KANSAS CITY, Mo. - On Monday, city council members moved the red light camera law back to its original wording saying it will now charge the driver and will put the city on the fast track to using the cameras again
In early November, a Missouri Court of Appeal's ruling put the lens cap on the 27 cameras that exist right now in Kansas City.
But now, some council members believe it is a public service emergency to get the cameras get up and operating again.
Kansas City police told council members on Monday they have proof red light cameras save lives.
If the city council gives the green light to the red light cameras on Tuesday, violators will once again be cited starting early next month.

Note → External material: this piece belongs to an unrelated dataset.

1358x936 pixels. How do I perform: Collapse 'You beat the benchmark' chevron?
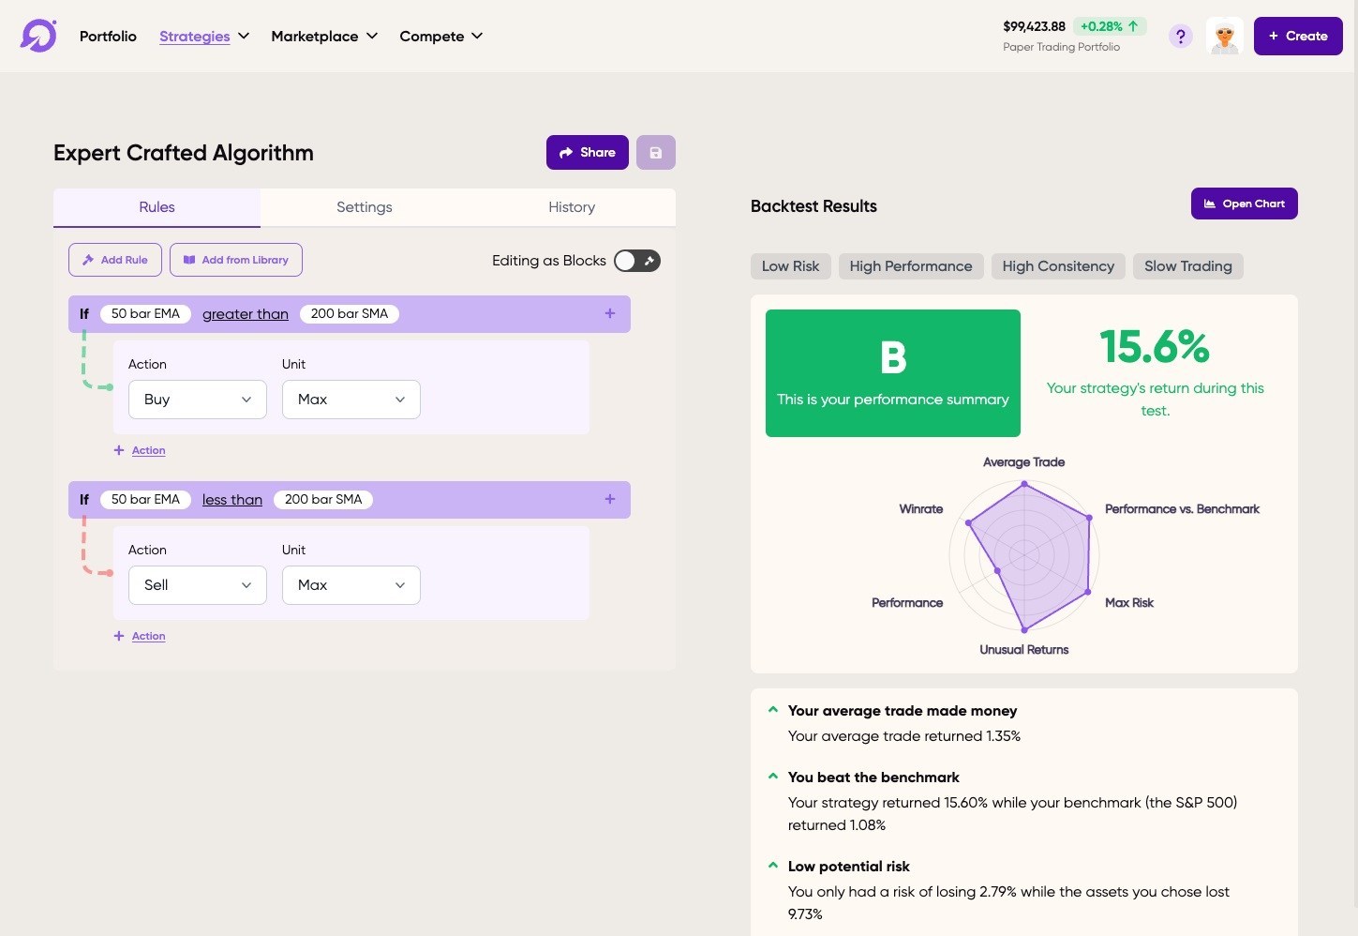pos(773,777)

A court recently questioned the constitutionality of the cameras that monitor a driver's behavior at 17 intersections across the city.
"The fact is this program saves lives and it changes behavior. I mean to have 97 percent of the people caught running a red light and not ever doing it once more over a period of years and 86 percent never doing it again period," Kansas City Councilman John Sharp said. "I mean if we could have that kind of change in behavior on all our criminal laws or even half that this would be a lot safer country."
But what happens to all of those red light violations that occurred in November during the legal limbo? City Prosecutor Lowell Gard said it will put those 3,500 violations on hold until the court can make a final ruling on Missouri's red light camera laws.
If the full council votes in favor of those changes Tuesday, as is expected, the city's lawyers said the city could resume red-light camera enforcement in Kansas City in 10 days, by Dec. 6.